§ EXERCISE PROMPT: Output only the span of lines that begins at the line containing "Государственные учреждения (1253, 600)" and ends at the last line of the data, both included, exactly as they appear.

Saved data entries
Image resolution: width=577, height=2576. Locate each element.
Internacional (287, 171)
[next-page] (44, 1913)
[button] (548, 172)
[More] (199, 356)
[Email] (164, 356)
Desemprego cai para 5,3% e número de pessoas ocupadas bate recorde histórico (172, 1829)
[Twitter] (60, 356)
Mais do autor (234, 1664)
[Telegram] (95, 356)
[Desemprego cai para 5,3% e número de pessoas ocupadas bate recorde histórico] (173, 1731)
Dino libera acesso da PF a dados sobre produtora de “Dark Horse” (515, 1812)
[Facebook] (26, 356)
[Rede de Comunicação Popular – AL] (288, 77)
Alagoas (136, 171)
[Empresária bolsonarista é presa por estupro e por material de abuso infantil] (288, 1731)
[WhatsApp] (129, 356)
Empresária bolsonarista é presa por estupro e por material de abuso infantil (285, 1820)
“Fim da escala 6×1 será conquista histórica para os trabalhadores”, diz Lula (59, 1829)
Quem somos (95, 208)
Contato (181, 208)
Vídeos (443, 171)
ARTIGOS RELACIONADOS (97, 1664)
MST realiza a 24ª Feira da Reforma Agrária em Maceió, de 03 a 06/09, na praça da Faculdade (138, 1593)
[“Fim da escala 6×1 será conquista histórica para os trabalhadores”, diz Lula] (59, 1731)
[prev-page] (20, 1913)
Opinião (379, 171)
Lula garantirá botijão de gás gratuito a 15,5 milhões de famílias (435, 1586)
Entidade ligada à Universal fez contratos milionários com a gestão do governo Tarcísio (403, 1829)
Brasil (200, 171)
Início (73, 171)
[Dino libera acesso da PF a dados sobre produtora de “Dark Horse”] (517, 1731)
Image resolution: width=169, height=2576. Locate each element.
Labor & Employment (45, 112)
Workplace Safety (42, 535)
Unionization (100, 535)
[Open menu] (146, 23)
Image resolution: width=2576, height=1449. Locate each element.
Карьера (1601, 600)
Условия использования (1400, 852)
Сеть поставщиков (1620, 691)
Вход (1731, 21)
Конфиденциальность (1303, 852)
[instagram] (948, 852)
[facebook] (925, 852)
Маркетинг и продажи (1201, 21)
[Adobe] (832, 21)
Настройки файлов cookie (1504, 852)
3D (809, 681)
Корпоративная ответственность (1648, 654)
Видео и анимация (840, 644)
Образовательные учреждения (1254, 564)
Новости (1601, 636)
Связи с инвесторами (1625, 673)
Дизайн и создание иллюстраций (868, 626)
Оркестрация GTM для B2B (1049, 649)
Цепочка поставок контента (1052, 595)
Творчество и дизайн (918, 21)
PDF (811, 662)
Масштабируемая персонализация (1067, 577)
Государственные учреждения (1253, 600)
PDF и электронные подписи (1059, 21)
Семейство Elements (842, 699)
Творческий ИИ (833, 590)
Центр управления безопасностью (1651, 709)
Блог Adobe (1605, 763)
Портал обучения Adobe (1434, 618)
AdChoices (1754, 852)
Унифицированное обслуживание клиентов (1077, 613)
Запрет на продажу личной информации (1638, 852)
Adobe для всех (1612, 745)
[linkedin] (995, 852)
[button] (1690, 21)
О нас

§ ANSWER FOR THIS EXERCISE:
Государственные учреждения (1253, 600)
PDF и электронные подписи (1059, 21)
Семейство Elements (842, 699)
Творческий ИИ (833, 590)
Центр управления безопасностью (1651, 709)
Блог Adobe (1605, 763)
Портал обучения Adobe (1434, 618)
AdChoices (1754, 852)
Унифицированное обслуживание клиентов (1077, 613)
Запрет на продажу личной информации (1638, 852)
Adobe для всех (1612, 745)
[linkedin] (995, 852)
[button] (1690, 21)
О нас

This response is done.